▶ [MATERIAL FOR THIS EXERCISE]:
* * * *
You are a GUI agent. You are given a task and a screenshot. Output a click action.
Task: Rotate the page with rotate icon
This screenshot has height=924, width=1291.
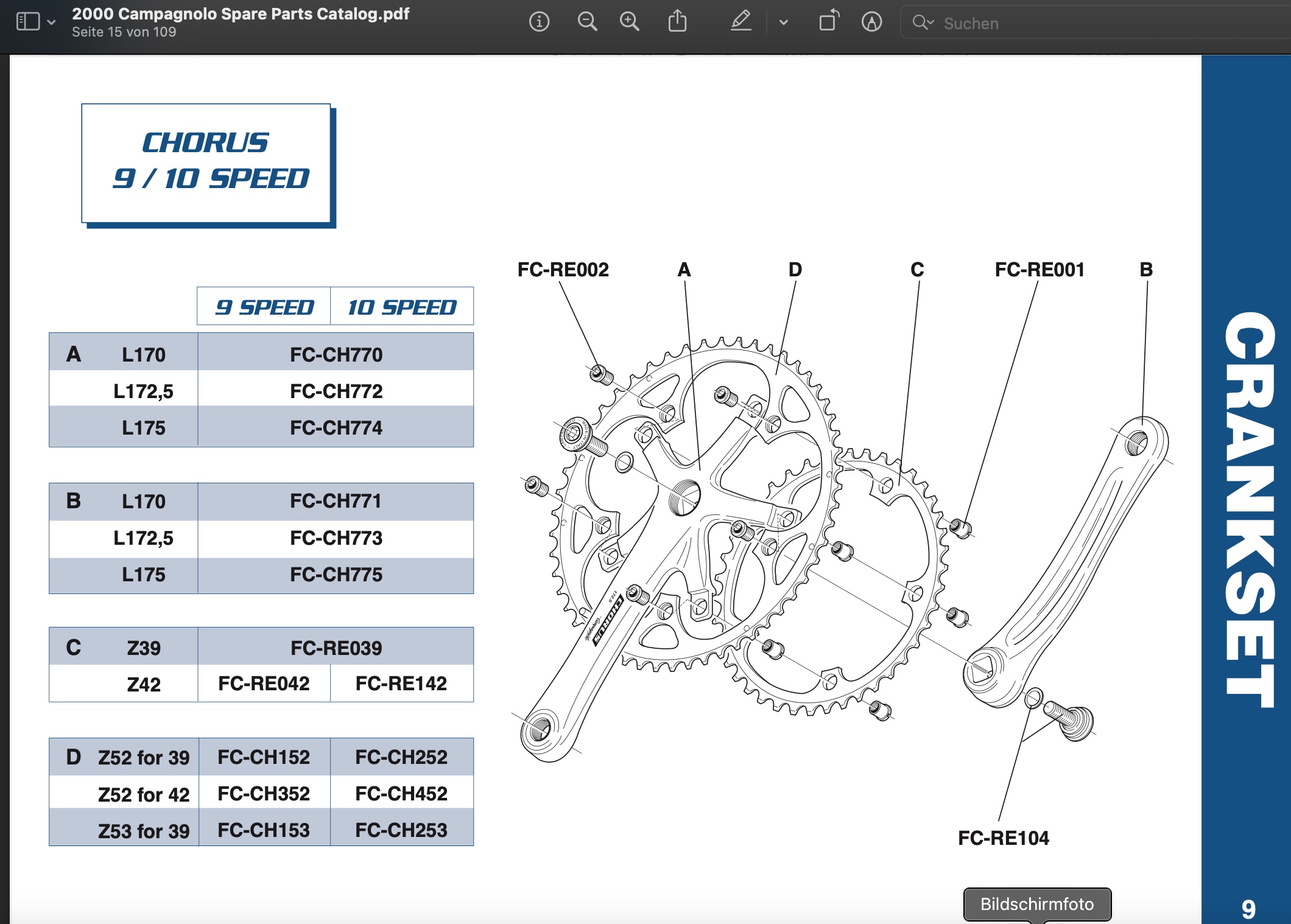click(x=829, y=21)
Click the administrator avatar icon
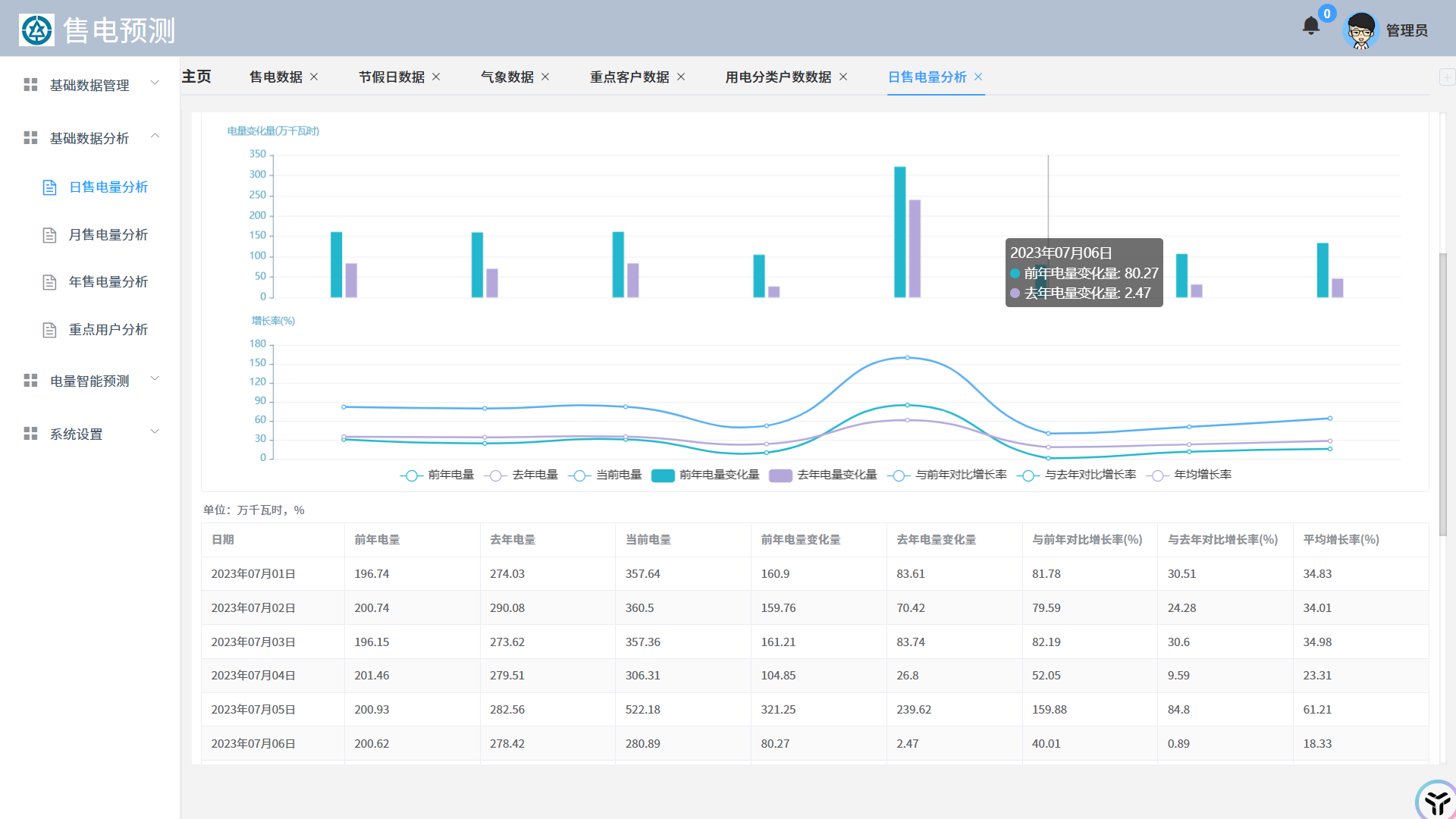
* * * *
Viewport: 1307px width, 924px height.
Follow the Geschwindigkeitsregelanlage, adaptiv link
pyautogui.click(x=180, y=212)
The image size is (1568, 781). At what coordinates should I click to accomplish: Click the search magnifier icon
* * * *
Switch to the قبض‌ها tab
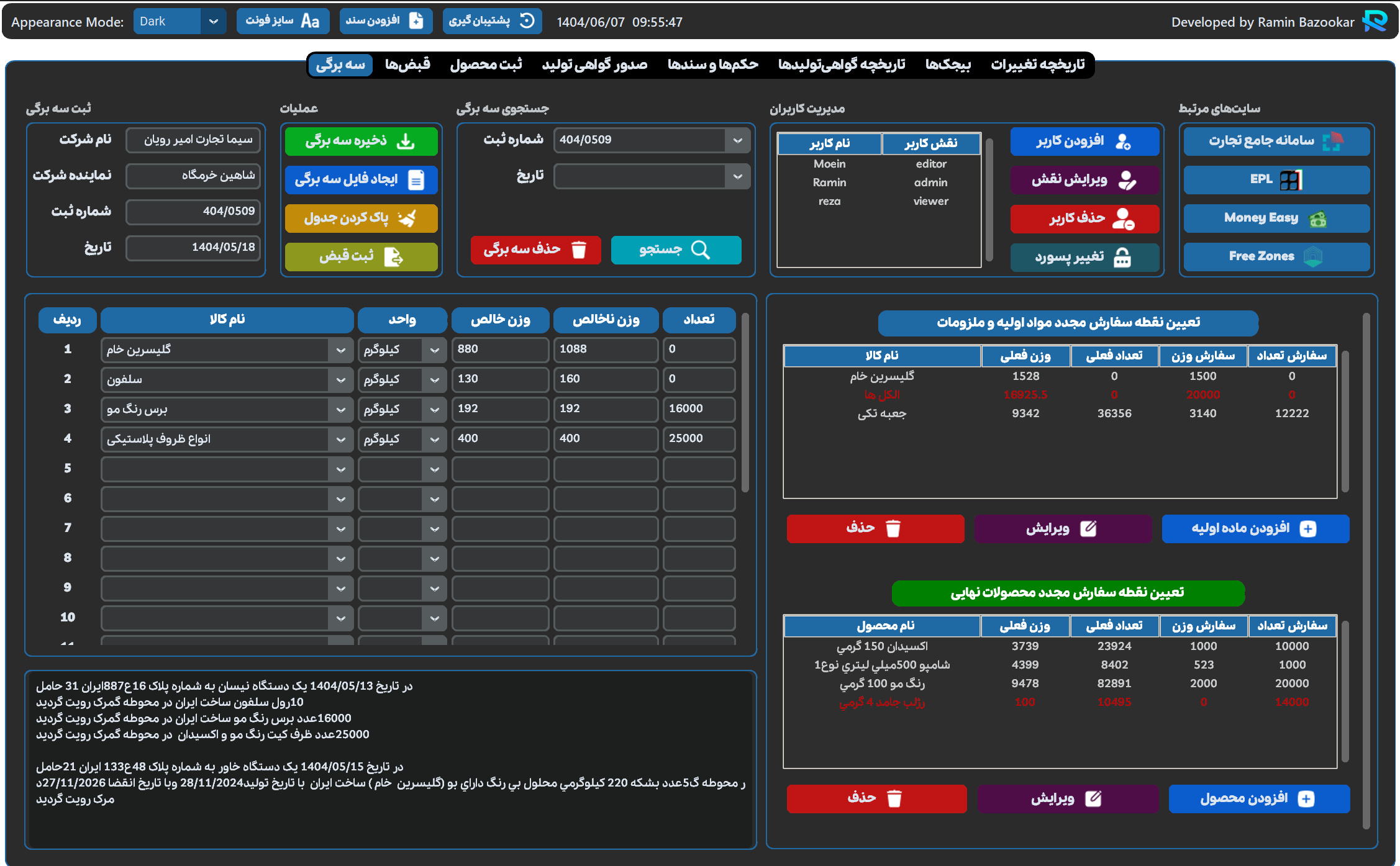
* * * *
The answer is the lines of the material above, from the one containing "This screenshot has height=924, width=1291." down to the one containing "Click the administrator avatar icon", given exactly and without images.

▶ [WRITTEN RESPONSE]:
This screenshot has height=924, width=1291.
click(x=829, y=21)
Click the administrator avatar icon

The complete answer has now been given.